**TEXTE SOURCE:**
F. L'HYDROGÈNE ET LA PILE À COMBUSTIBLE : LE RÊVE EST-IL POSSIBLE ?

La vingtième édition du « Shell éco-marathon » à Nogaro, dans le Gers, a été marquée par la première victoire d'une voiture à pile à combustible (PAC) présentée par l'université de Valenciennes et l'École polytechnique fédérale de Zurich. Elle a en outre battu le record de l'épreuve avec une distance extrapolée parcourue de 3 836 km avec un litre de carburant 47 ( * ) . En 1985, le gagnant n'avait parcouru que 680 km. Cette victoire est particulièrement symbolique marquant les progrès considérables effectués en matière de consommation et pour la maîtrise de la technologie de la PAC.

La question est désormais de savoir quand et par qui sera commercialisé le premier des véhicules de série à pile à combustible .

Les États-Unis et General Motors sont engagés très fortement. Ainsi, M. Larry Burns, le vice-président chargé des nouvelles technologies de GM a indiqué que le groupe serait à même de produire 1 million de véhicules à hydrogène en 2010, dont les performances et le coût seraient comparables aux véhicules essence, alors qu'aujourd'hui il ne produit que quelques prototypes. Le programme de recherche lancé en 1997, ayant mobilisé plus d'un milliard de dollars et près de 600 personnes, serait sur le point d'aboutir. Pourtant, en termes de coût, GM serait encore dix fois plus cher que le moteur à essence (50 $/kW) et sa pile ne serait capable d'effectuer que 100.000 km environ, contre un objectif de 220.000 correspondant à la durée de vie d'une voiture classique.

Un fossé reste donc à franchir et pose la question de savoir si cette technologie sera à même de s'imposer aussi rapidement et donc de rendre caduques d'autres voies, comme les hybrides ou les biocarburants, ramenées à de simples transitions. La plupart des autres constructeurs rencontrés par vos rapporteurs ne croient pas en de tels scénarios et n'imaginent pas une percée des véhicules à PAC avant une décennie compte tenu des obstacles économiques et technologiques.

**LISTE DE TÂCHES:**
1. Quelles années le texte sur l'hydrogène et la pile à combustible mentionne-t-il ? Donnez-les toutes.
2. Recopiez mot pour mot le passage du texte sur la pile à combustible qui va de « F. L'HYDROGÈNE ET » jusqu'à « à combustible . » inclus.
3. Les affirmations suivantes concordent-elles avec le texte sur la pile à combustible ? Pour chacune, répondez par oui ou par non et citez tels quels les mots décisifs du texte.
(a) La voiture gagnante a été présentée par l'université de Valenciennes et l'École polytechnique fédérale de Zurich.
(b) Le programme de recherche de General Motors a été lancé en 2010.
(c) La plupart des autres constructeurs prévoient une percée des véhicules à PAC dans les deux prochaines années.

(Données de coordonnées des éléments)
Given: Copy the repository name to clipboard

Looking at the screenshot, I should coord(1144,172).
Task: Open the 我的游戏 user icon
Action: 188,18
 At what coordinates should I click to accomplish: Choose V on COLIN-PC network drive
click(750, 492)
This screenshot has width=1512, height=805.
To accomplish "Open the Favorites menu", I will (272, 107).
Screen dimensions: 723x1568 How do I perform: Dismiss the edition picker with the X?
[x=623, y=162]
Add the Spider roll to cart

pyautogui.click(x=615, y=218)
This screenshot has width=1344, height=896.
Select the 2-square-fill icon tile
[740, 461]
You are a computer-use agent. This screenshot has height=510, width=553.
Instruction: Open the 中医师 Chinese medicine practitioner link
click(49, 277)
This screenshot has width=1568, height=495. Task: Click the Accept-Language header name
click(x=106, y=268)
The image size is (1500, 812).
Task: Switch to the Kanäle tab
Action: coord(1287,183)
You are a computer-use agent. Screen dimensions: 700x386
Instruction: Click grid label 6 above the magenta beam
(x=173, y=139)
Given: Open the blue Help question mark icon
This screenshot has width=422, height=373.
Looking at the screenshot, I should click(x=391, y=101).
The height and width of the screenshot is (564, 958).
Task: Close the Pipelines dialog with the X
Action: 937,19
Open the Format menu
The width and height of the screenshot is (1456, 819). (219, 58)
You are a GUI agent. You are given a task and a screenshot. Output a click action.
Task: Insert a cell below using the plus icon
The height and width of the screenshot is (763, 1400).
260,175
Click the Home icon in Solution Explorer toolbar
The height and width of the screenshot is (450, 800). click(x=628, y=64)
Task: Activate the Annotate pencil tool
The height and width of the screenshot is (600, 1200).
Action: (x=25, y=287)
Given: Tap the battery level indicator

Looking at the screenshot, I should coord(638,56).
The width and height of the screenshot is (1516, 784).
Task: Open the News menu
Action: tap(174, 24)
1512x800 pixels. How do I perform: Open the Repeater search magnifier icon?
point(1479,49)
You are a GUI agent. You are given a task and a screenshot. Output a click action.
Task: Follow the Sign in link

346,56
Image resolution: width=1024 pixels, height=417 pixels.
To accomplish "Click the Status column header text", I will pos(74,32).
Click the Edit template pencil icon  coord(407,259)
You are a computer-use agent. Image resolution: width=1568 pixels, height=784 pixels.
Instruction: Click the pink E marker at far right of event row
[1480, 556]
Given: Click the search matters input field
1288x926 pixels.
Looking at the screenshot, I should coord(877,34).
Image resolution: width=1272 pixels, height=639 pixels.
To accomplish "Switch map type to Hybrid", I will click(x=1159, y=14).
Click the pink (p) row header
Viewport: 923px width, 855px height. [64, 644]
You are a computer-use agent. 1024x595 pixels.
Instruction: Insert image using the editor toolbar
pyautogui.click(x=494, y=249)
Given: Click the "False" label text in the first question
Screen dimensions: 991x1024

**RÉPONSES:**
1. 1985, 1997, 2010

2.
F. L'HYDROGÈNE ET LA PILE À COMBUSTIBLE : LE RÊVE EST-IL POSSIBLE ?

La vingtième édition du « Shell éco-marathon » à Nogaro, dans le Gers, a été marquée par la première victoire d'une voiture à pile à combustible (PAC) présentée par l'université de Valenciennes et l'École polytechnique fédérale de Zurich. Elle a en outre battu le record de l'épreuve avec une distance extrapolée parcourue de 3 836 km avec un litre de carburant 47 ( * ) . En 1985, le gagnant n'avait parcouru que 680 km. Cette victoire est particulièrement symbolique marquant les progrès considérables effectués en matière de consommation et pour la maîtrise de la technologie de la PAC.

La question est désormais de savoir quand et par qui sera commercialisé le premier des véhicules de série à pile à combustible .

3.
(a) Oui : « présentée par l'université de Valenciennes et l'École polytechnique fédérale de Zurich »
(b) Non : « Le programme de recherche lancé en 1997 »
(c) Non : « n'imaginent pas une percée des véhicules à PAC avant une décennie »